Fariñas terminou o protesto, no dia 7 de Julho, sob um acordo mediado pela Igreja e o governo de Raúl Castro. O acordo culminou com a libertação de 52 prisioneiros políticos de um grupo de 75, condenados em 2003, à pena de prisão. As libertações vão decorrer gradualmente até Outubro.

Fariñas falou em exclusivo à euronews, esta sexta-feira.

Guillhermo Fariñas: “O regime castrista decidiu, de maneira pragmática, limpar a imagem e ao mesmo tempo tentar que a União Europeia ponha fim à posição comum e também que o governo dos EUA levante as restrições aos turistas e cidadãos para que possam viajar livremente para Cuba. O que representaria entre 6 e 8 milhões de potenciais turistas, o que seria um gesto importante para a economia cubana que se encontra em banca rota, numa crise de bens essenciais que afecta também o comércio em pesos cubanos convertíveis”.

euronews: Como avalia a libertação dos presos e o facto de que sejam obrigados a abandonar Cuba?

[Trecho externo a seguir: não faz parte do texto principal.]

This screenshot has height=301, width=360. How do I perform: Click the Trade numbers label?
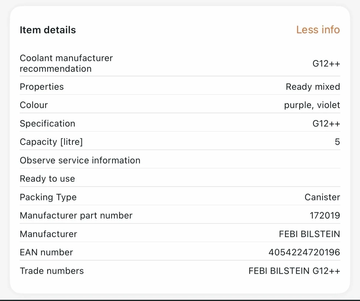coord(52,271)
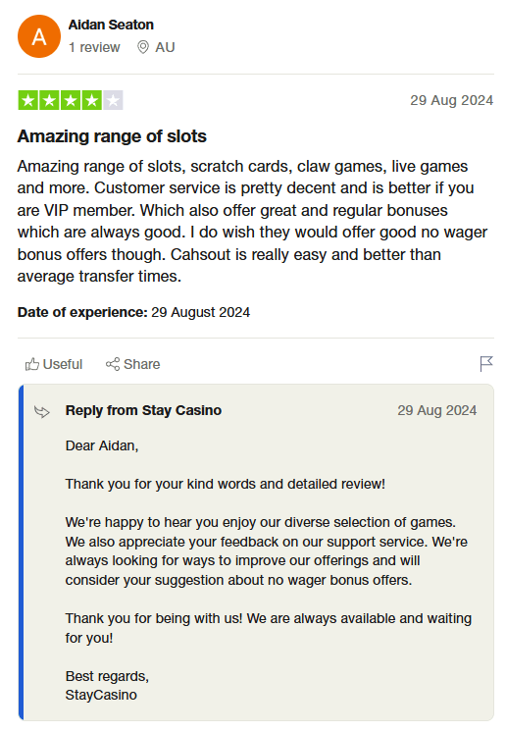Flag this review using the flag icon
This screenshot has height=732, width=506.
tap(486, 364)
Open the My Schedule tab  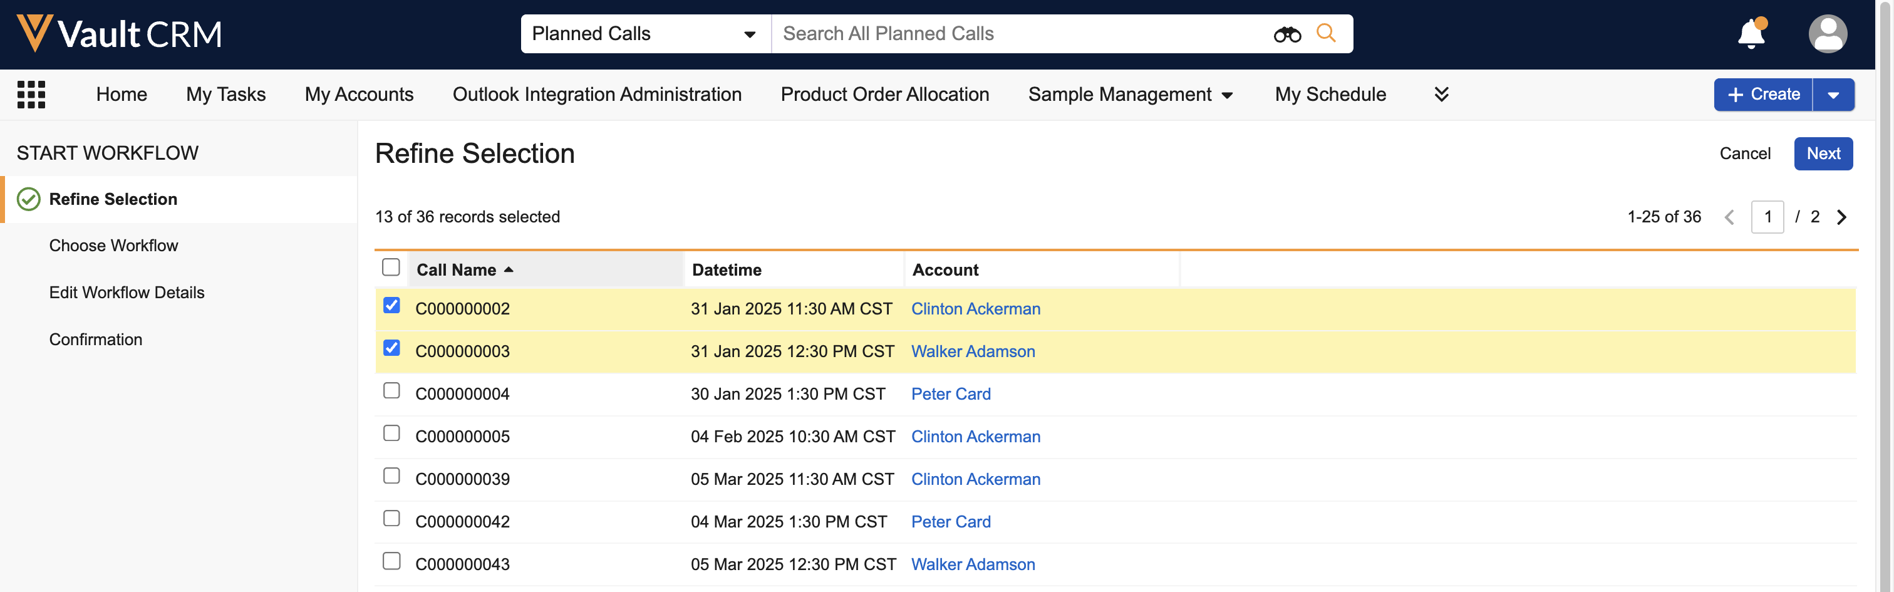[1330, 95]
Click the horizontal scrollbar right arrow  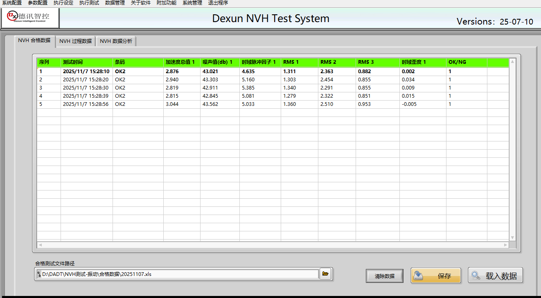point(506,245)
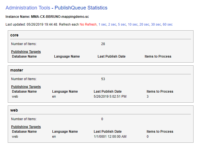The image size is (201, 148).
Task: Select Publishing Targets under web section
Action: pyautogui.click(x=26, y=127)
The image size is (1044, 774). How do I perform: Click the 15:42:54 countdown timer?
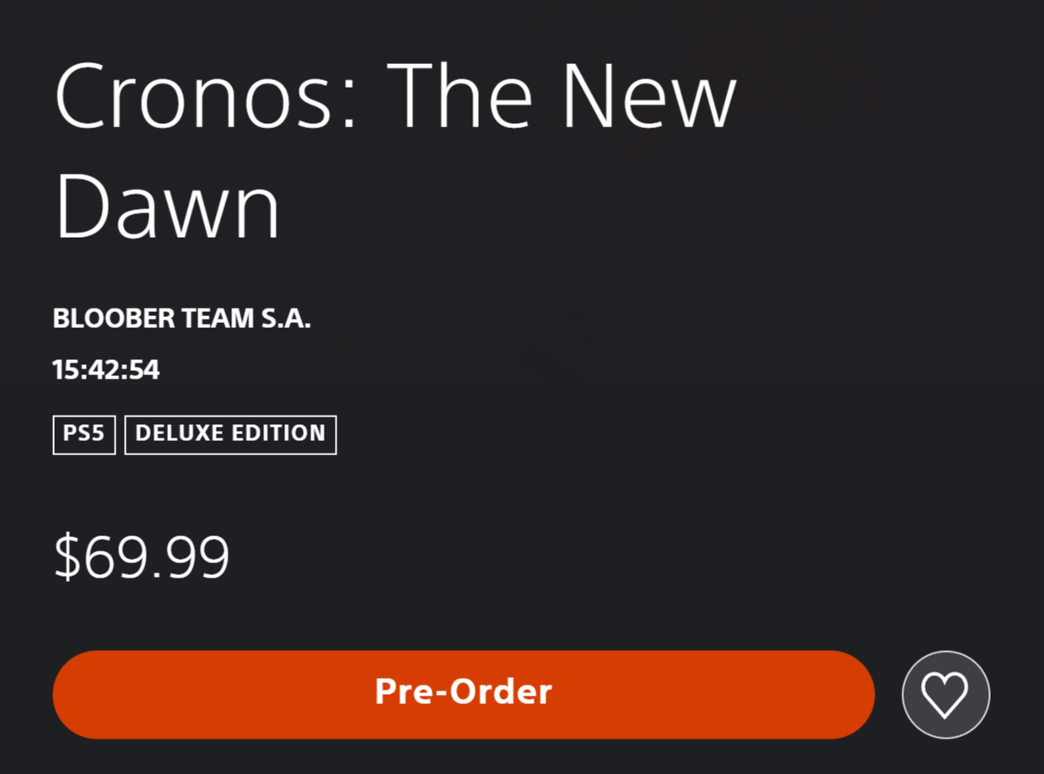[106, 370]
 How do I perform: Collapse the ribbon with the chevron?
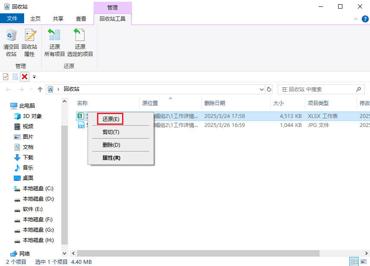(x=356, y=19)
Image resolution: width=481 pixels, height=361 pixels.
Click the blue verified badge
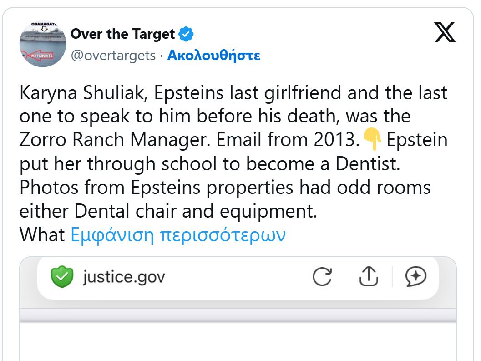(187, 34)
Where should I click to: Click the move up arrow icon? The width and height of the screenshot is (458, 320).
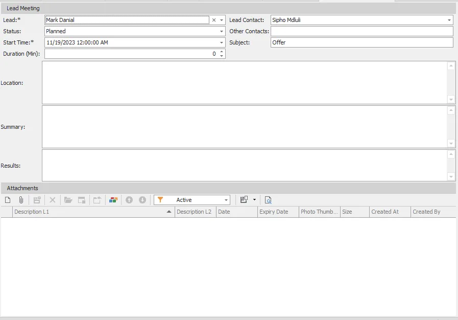pos(129,200)
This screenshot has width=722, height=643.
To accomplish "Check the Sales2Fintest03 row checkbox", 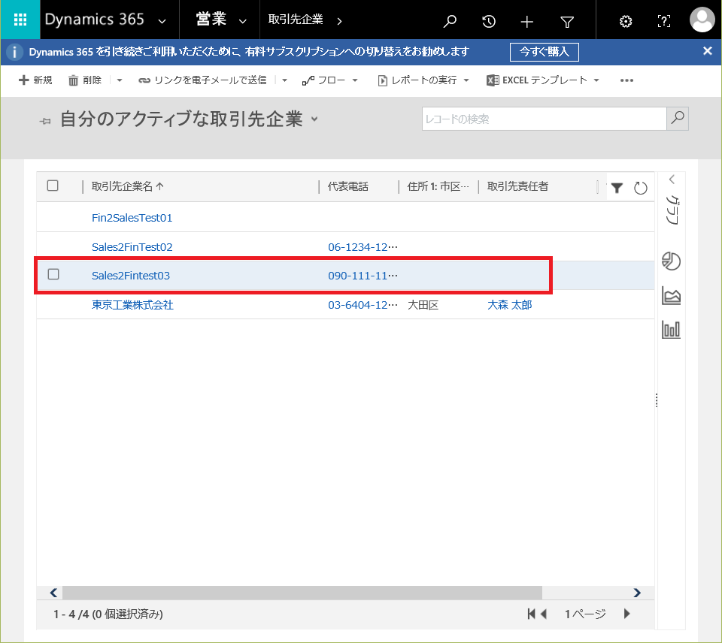I will 53,275.
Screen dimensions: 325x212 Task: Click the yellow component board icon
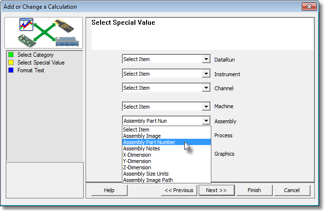pyautogui.click(x=64, y=26)
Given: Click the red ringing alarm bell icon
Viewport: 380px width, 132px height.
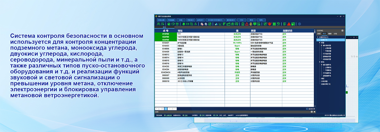Looking at the screenshot, I should point(269,24).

Guillermo Fariñas: “Pelo que sei os presos não são obrigados a partir. Esta é uma das características desta libertação, quem propõe a saída de Cuba, com todo o respeito, é o Cardeal da Igreja Católica cubana Jaime Ortega Alamino. E quando alguns dos prisioneiros se recusam, é-lhes dito que estão no seu direito e que dentro de quatro meses estarão em suas casas, no caso de não quererem sair de Cuba. Sendo assim é importante sublinhar este detalhe. Quem está a organizar as saídas de Cuba não são os opressores, os responsáveis da segurança do Estado mas a hierarquia da Igreja Católica”.

Entretanto, este sabado, mais nove presos cubanos são aguardados em Espanha, na próxima terça-feira, assim que libertados pelo regime de Castro.
Estes dissidentes que viajam acompanhados por familiares e vão juntar-se aos outros 12 opositores que estão em Espanha, desde a semana passada.